Но вспотевшая шея — это меньшее зло по сравнению с тем, что женщина лишается лица. Открытое лицо — это способ общения, получения самой главной информации о мире. Мы не просто идем в толпе и обмениваемся взглядами, мы плывем по волне лиц, выражение которых понимаем, и она поддерживает нас, не дает уйти на дно, где нет никого, кроме нас. Скрытое лицо пугает: лицо закрывали палачу, прокаженному, в сказках существа, лишенные лиц, — самые страшные. Неужели женщина так страшна?

Впрочем, днем я здесь почти не хожу — выползаю сразу после заката, побродить по гальке рядом с водой. Вода — настоящая. Камни — настоящие. А на променаде под ноги того гляди выскочит заводная розовая собачка с горящими глазами, преследующая нас с Симой на всех морях, где мы только успели побывать. Я не знаю, чем объяснить столь широкое распространение этого достижения человеческого разума на всех курортах мира, но представляю себе лицо Симы, когда он, лет с пяти встречавший это чудовище каждое лето — то в Греции, то в Испании, то во Франции — увидит его и здесь.

Променад — разноязыкий. Грузинские, русские, украинские, арабские, английские фразы вьются в воздухе разноцветными ленточками.

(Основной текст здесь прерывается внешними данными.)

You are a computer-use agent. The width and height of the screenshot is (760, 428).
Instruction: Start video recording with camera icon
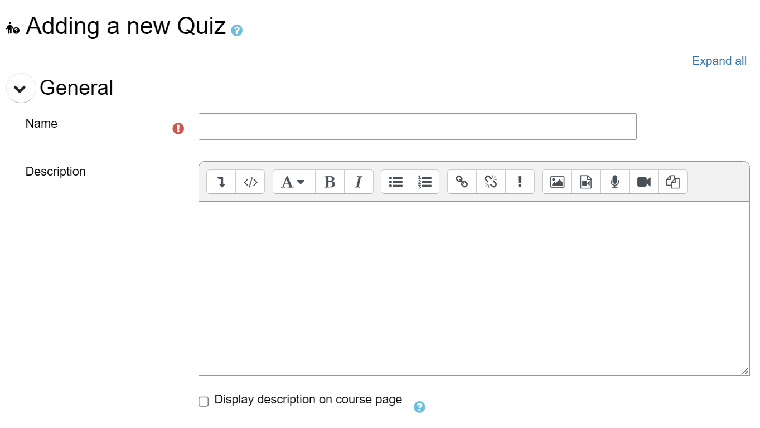pos(644,182)
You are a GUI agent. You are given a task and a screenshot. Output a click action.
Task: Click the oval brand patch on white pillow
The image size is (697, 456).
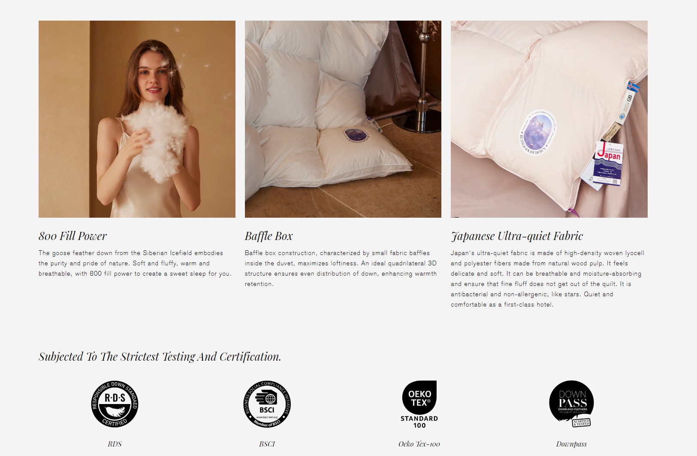click(357, 136)
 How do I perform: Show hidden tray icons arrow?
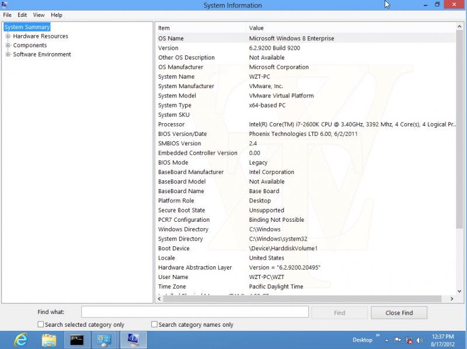[386, 340]
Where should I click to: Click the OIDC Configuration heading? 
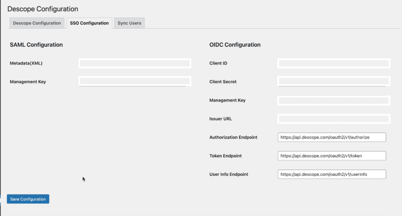(x=234, y=45)
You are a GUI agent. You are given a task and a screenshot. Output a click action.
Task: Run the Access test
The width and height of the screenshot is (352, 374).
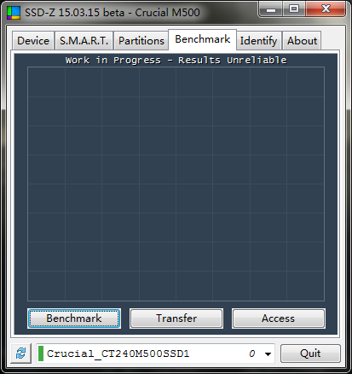point(279,318)
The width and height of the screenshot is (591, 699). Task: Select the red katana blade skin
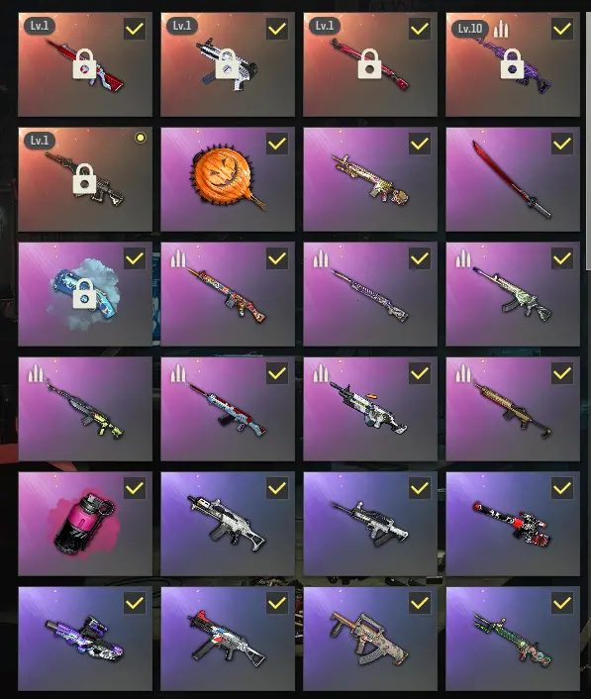point(513,179)
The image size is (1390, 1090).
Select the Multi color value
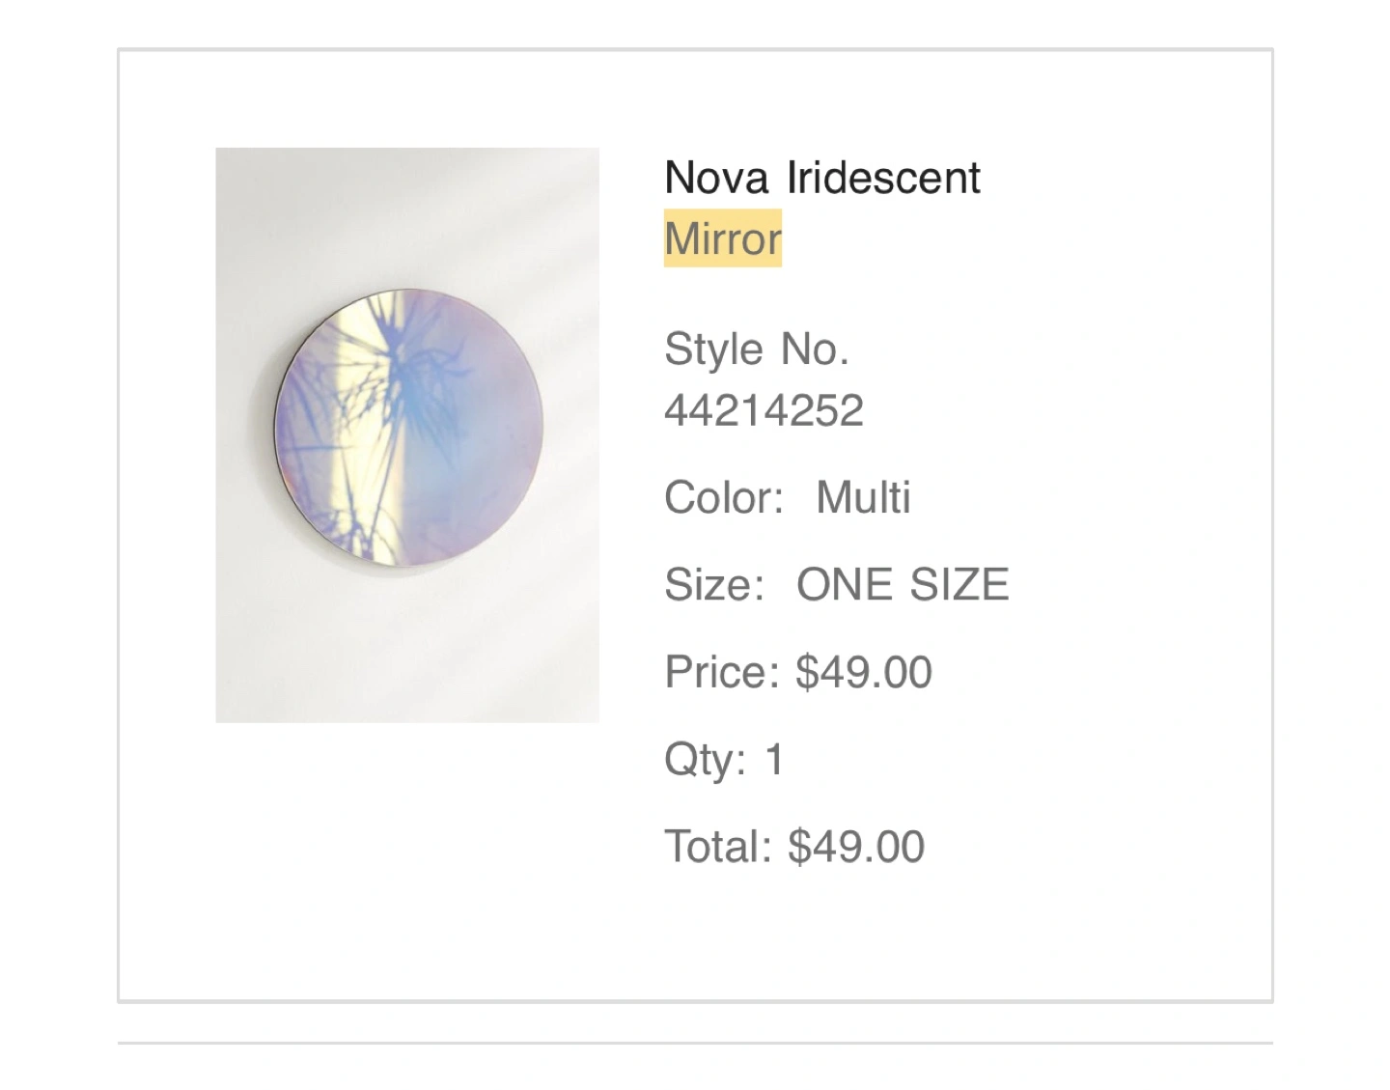(863, 498)
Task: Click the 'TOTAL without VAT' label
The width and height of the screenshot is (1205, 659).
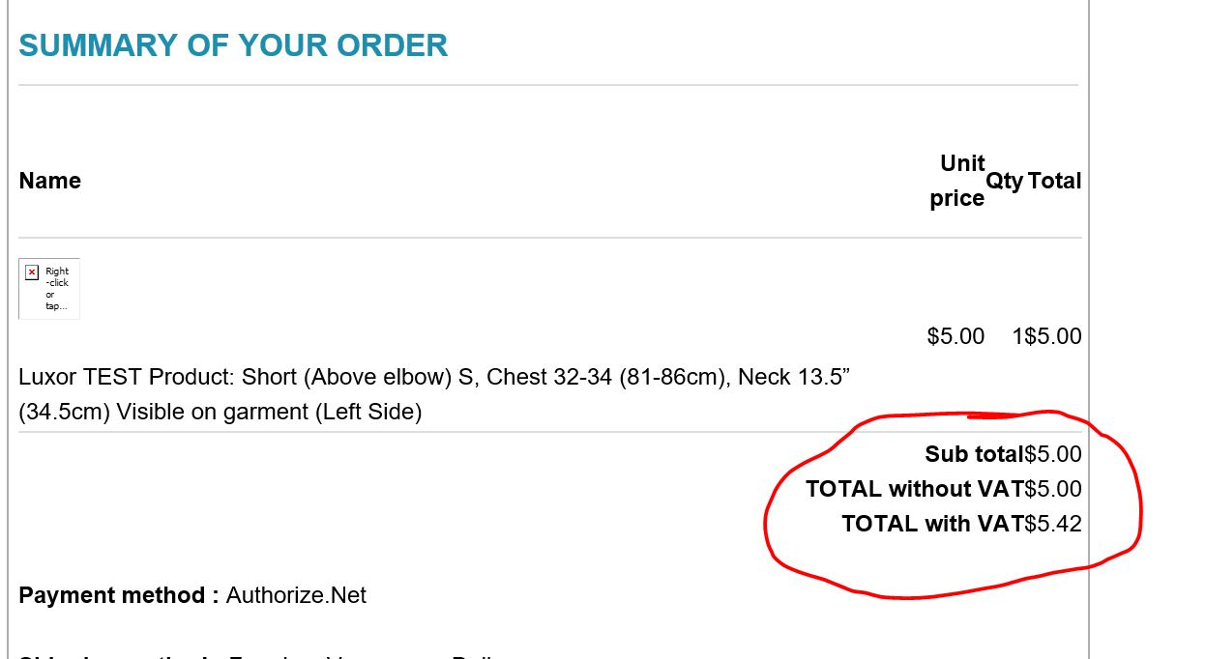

— Знаешь, я понял, что надо уезжать, когда…

— Мы из Салтовки выехали в 7 утра, я заправился в Харькове, потом еще ехали по-над морем…

— Сандро, Сандро!

Стронулись, задвигались, перемешались человеческие пласты. В Украине извергается вулкан войны, и сюда долетают искры и хлопья пепла. Две украинских семьи стоят на пирсе, рассказывая друг другу, как выдвигались на машинах из Харькова, из Херсона, как проезжали через Москву. Сегодня под моим стишком в Фейсбуке появился комментарий — все писали, как обычно, о стихах, о строчках, и вдруг одна женщина бросила фразу — как камень в пруд: “А я не могу выехать из Херсона”. У меня все перевернулось: вы тут о стихах, а нас бомбят — читалось за ее словами, но я была ей благодарна — значит, она решила, что может поделиться со мной своим ужасом. Мы продолжили уже в личке — она говорит, там огромные очереди на эвакуацию, их можно ускорить за деньги, а денег у нее нет. Бессилие и ненависть — к тем, кто бомбит людей и радуется, видя, как горят жилые дома. Я никогда не думала, что могу так сильно ненавидеть.

Динара и Гульнара

От Батуми до Тбилиси 365 километров, но поезд идет часов 5 с половиной. Я смотрю в окно на тот путь, который мы с Ваней еще недавно проделали на машине — даже отсюда видно, какое там, в горах, развернулось строительство: десятки туннелей, гигантское бетонные опоры, вот экскаватор соскребает породу, вот длинные железные клювы заливают в металлические сетки бетон, укрепляя склоны, — когда все будет построено, по этой дороге, наверное, можно будет промчаться часа за три. А пока насекомая армия желтой и синей дорожной техники угрожающе шевелит усами и жвалами, а поезд шелестит себе вдоль курчавых гор, как будто это его не касается: Махинджаури, Кобулети, Уреки.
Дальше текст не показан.